[Entries shown — start]

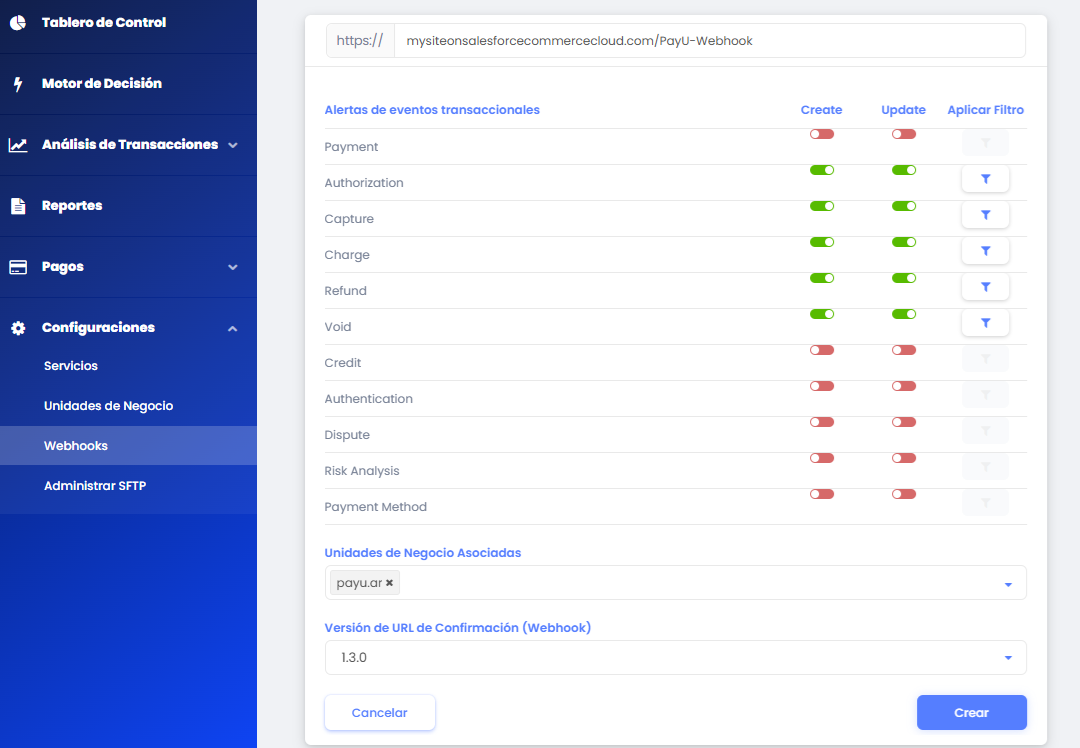Enable the Payment Create toggle
1080x748 pixels.
(822, 134)
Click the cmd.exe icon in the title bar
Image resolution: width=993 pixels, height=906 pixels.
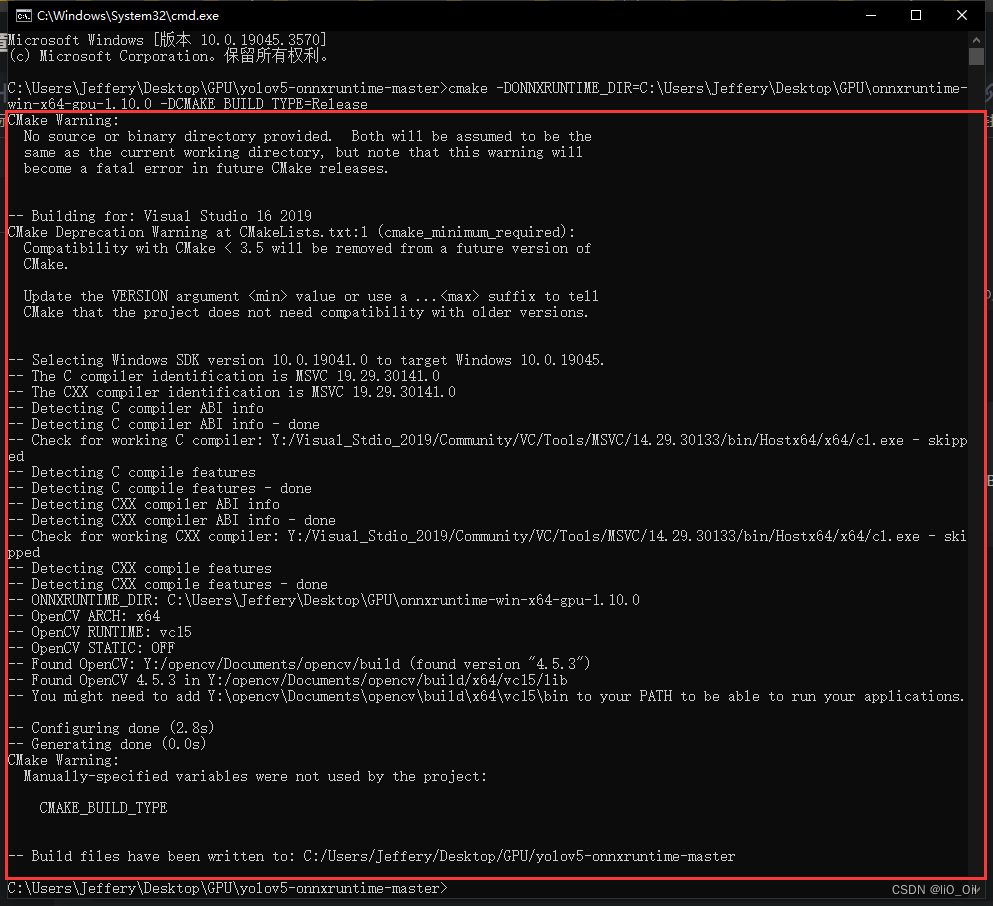(x=25, y=15)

[Entries shown — finish]

Each line from the one containing "Image resolution: width=993" through the last line of the entries above should be duplicated exactly, both included; leave out pictures and add nothing.

- Answer box -
Image resolution: width=993 pixels, height=906 pixels.
(x=25, y=15)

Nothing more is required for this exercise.